La Gran Vía es un concepto en sí misma. Quién mejor la retrató fue Antonio López durante las madrugadas de cinco veranos de finales de los años setenta. Silenciosa y solitaria. El pintor nos mostró el lado más fantasmal de lo cotidiano, dejando fuera a las personas y los coches.
El sueño de Manuela Carmena es llenarla de peatones, despertando críticas y aplausos por convertir el centro de Madrid en una ratonera. Sobre todo, por la improvisación en el cierre y las restricciones, como si la capital de España se rigiera sola.
Tras el experimento, volvieron los coches y los errores. La vicepresidenta del Gobierno, Soraya Sáenz de Santamaría, junto a su inseparable jefa de gabinete, María Pico, no tuvo otro lugar donde aparcar el coche oficial junto a sus escoltas, para uso personal, que en pleno carril bus, reactivando las palabras de Manuel Fraga pronunciadas por Ramón Tamames de «la calle es mía».
A Soraya no la divisaron los agentes de Movilidad, que le podrían haber multado por una infracción grave como a Esperanza Aguirre. Ni tampoco se dio a la fuga ni en su huida pareció un elefante en una cacharrería. Pero sí cometió el mismo error de bulto que la lideresa, impropio de su cargo, y tan fácil de criticar, sabiendo cómo le estalló el escándalo a la expresidenta.
Ella no se achanta.
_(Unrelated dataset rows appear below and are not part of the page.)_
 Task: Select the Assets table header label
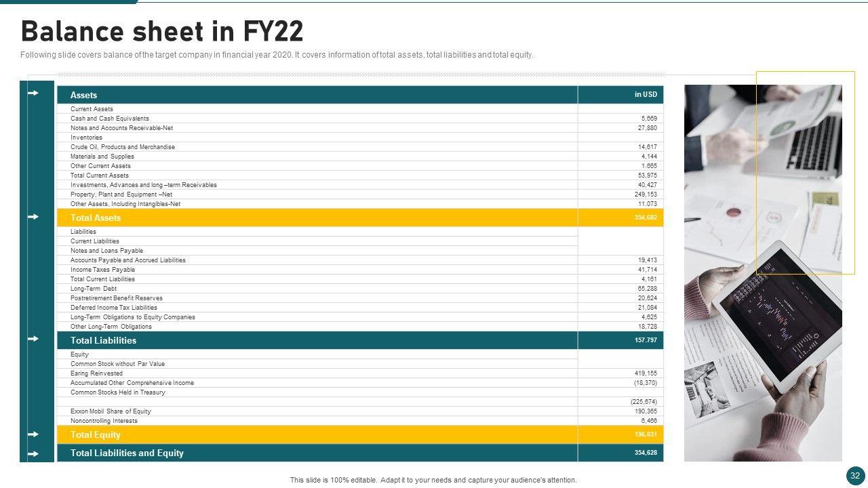click(84, 96)
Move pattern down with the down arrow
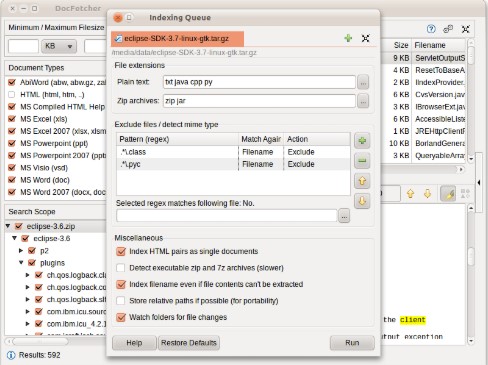 coord(362,201)
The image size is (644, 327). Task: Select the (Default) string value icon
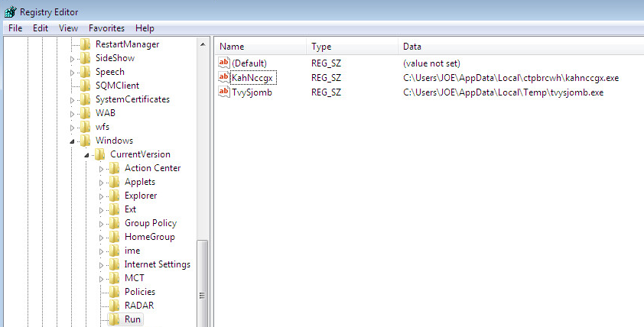tap(224, 63)
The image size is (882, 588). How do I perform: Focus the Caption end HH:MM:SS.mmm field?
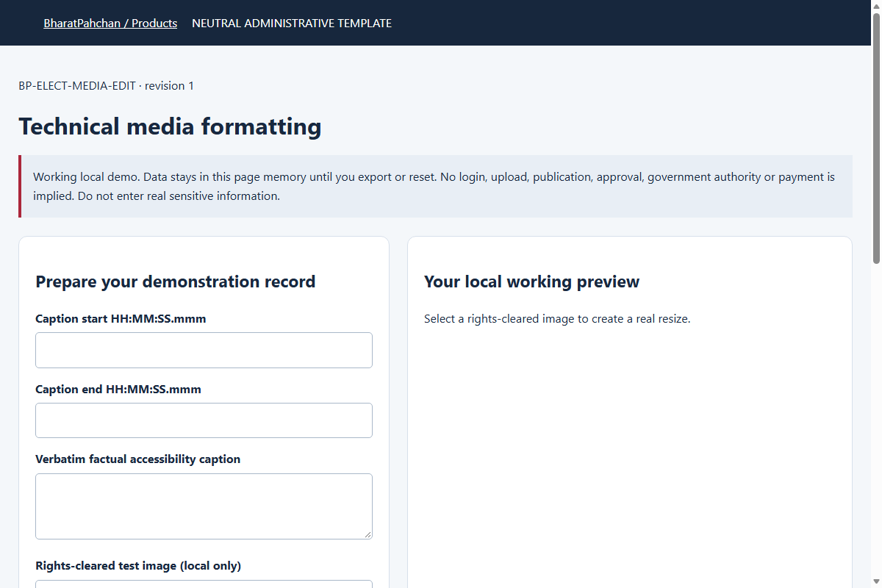pyautogui.click(x=204, y=420)
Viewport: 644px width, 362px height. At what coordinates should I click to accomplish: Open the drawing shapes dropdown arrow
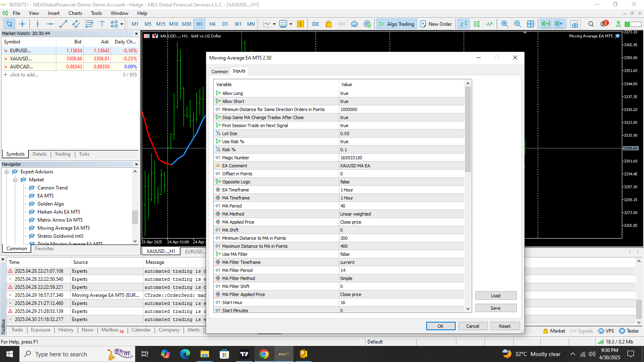(122, 24)
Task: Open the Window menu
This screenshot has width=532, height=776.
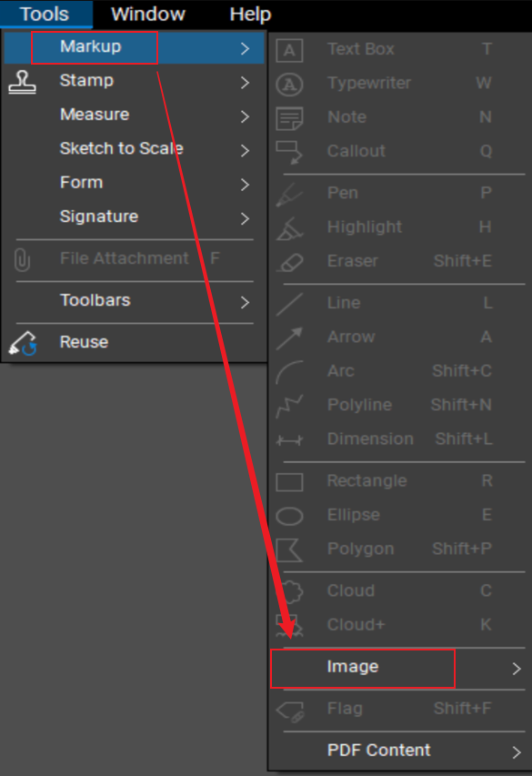Action: 147,14
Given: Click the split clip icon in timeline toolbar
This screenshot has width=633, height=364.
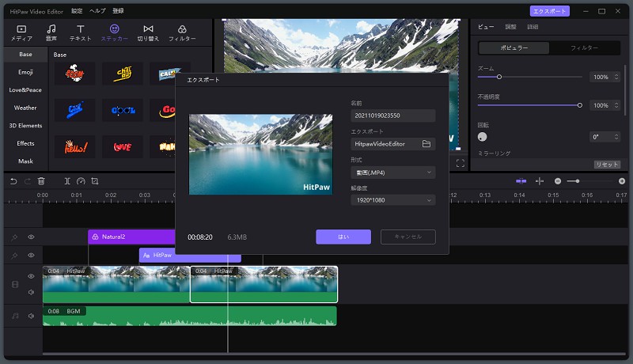Looking at the screenshot, I should click(67, 181).
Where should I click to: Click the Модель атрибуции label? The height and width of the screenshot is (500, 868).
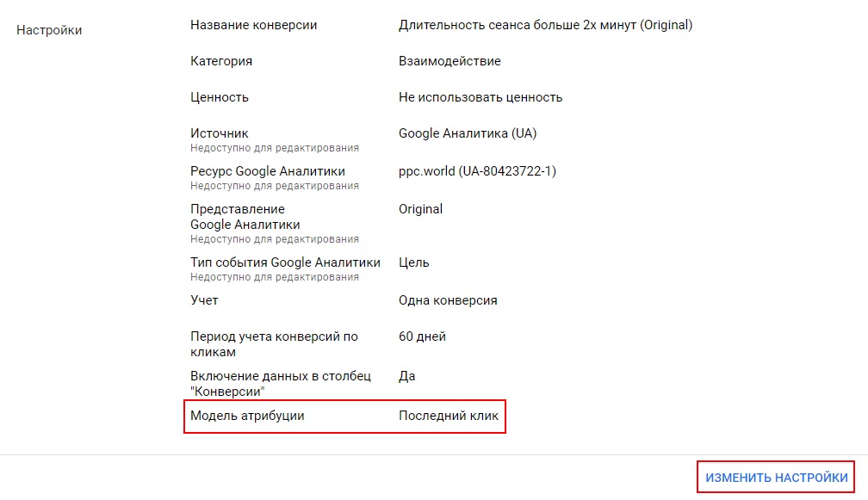(x=247, y=416)
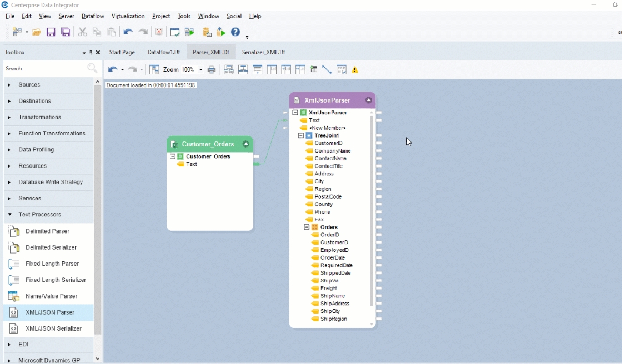Select XML/JSON Serializer in the toolbox
Viewport: 622px width, 364px height.
tap(53, 328)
Y ha competido estos días con Carmena en ver quién es la reina del populismo, midiendo el ancho de la acera madrileña, y acompañándose del peor asesor posible en temas de circulación, Ángel Carromero.
López se enfrentó a la gran arteria madrileña, porque siempre le «pareció muy surrealista». No sé imaginaba hasta qué límites.